Light railcars and railbuses were never made in sufficient numbers to optimise design and efficiency of manufacture. They arrived on the British railway system in response to special circumstances over virtually the same span of years which saw thousands of trams playing a crucial role in suburban transport in the first half of the last century and now in the present day. It must be noted that such is the cultural divide between British railways and tramways, there is a surprising absence of technology transfer or even sharing of experience between the two modes of small vehicle. The railbuses of the time were never trams running on railways, but bus bodywork placed on light freight chassis.

 

Technology Transfer
Experience, however, was shared to better effect in Europe and America. Fast, cross country streetcar lines “Interurbans” thrived in the United States until deliberately bought out and closed by United City Lines Inc, a company whose shareholders comprised Firestone Tyres, Gulf Oil and General Motors.
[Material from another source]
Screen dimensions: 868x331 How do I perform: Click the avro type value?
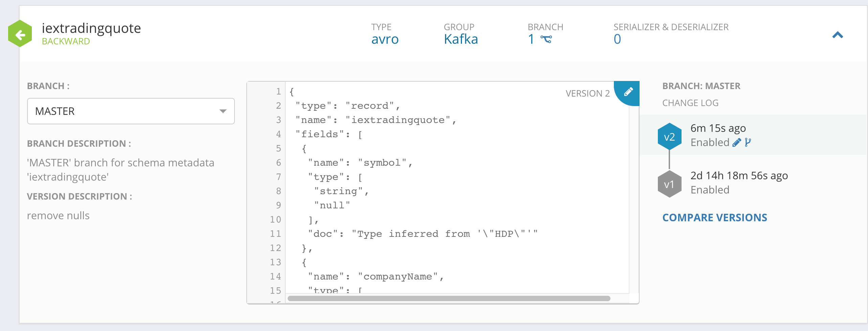click(x=385, y=39)
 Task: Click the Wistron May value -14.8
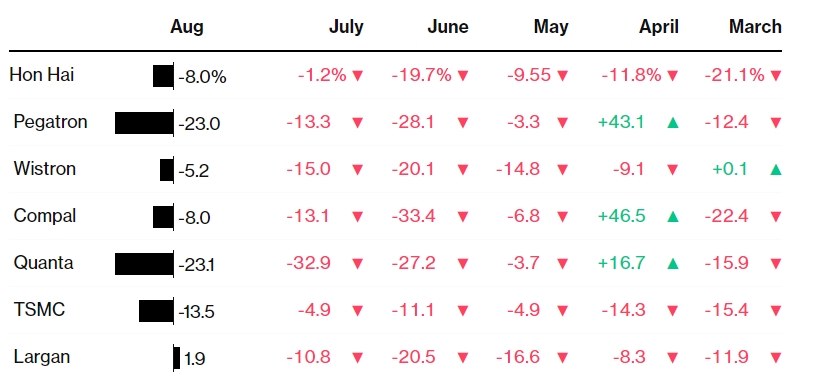point(518,169)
Most of today’s ‘Supertrams’ and electric suburban railways derive their main features from an American streetcar model developed in 1933 which was capable of 80mph.
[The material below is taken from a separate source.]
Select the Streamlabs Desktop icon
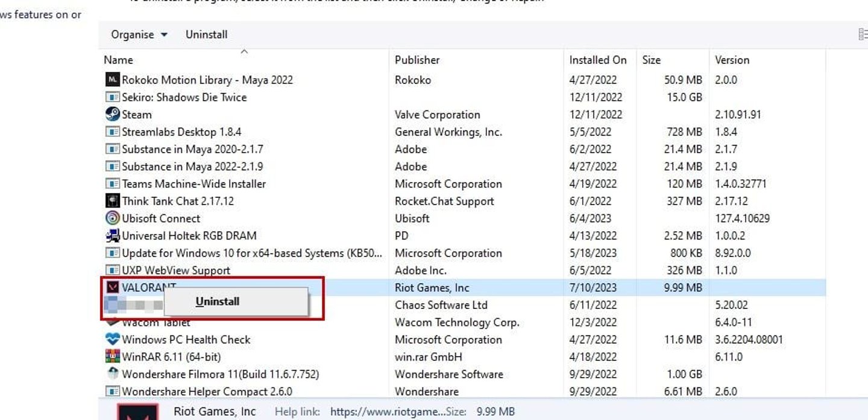This screenshot has width=868, height=420. [x=112, y=132]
PPM’s ‘small is beautiful’ contribution in the last decade of the 20th century has been to rationalise the design and performance attributes between the two modes so that 90% of our railcar concept is applicable to the tram and vice versa. Our antecedents are the BR lightweight railbuses and the superb 2 axle Sheffield trams of the 1950s and the excellent coachwork of contemporary buses of 2003.

 

Light vs Heavy on Suburban Lines
It could be argued that a tram is a laterally thought out suburban train overcoming point by point all of the disadvantages associated with suburban railway trains. These disadvantages are:

  • Relatively poor acceleration and slow braking due to their weight, usually over 100 tonnes for a small three carriage ‘dmu’. Slow acceleration restricts the number of stopping places practicable to maintain line capacity. (Trams can accelerate as quickly as a road vehicle and have excellent brakes.)
  • The braking systems of trains are not assumed to be sufficient for drivers to stop within ‘line of sight.’ Services are therefore separated by set time intervals and level crossings have to be protected by signals. (Trams can run at any frequency required, ‘nose-to-tail’ even.)
  • Points of embarking passengers have to be built as ‘stations’ with high platforms, fencing and frequently underground passageways and bridges for passengers to cross the line. (Tramway tracks are fully available to pedestrians to walk over.)
  • The signalling and track circuits which are usually required make the railway more labour-and maintenance-intensive. (On tramways the vehicles can operate by line-of-sight under control of their drivers.)
  • Heavily engineered components such as engines, gearboxes and wheelsets are needed to propel heavy rail vehicles. These need the special heavy lifting equipment of a rail maintenance depot for mechanical support. (It is technically possible for a tram–sized vehicle to be maintained in a small automotive style workshop with only a modest amount of equipment.)
  • For a railway vehicle, a gradient of 1 in 100 is considered steep and 1 in 50 very steep, so railways cope with land contours by using cuttings, embankments, tunnels and viaducts. Trams, meanwhile, regularly climb gradients of 1 in 15, typical of roads. Tram lines conform to contours rather than creating near level alignments. The huge civil engineering costs of construction is the principal disadvantage of heavy railways.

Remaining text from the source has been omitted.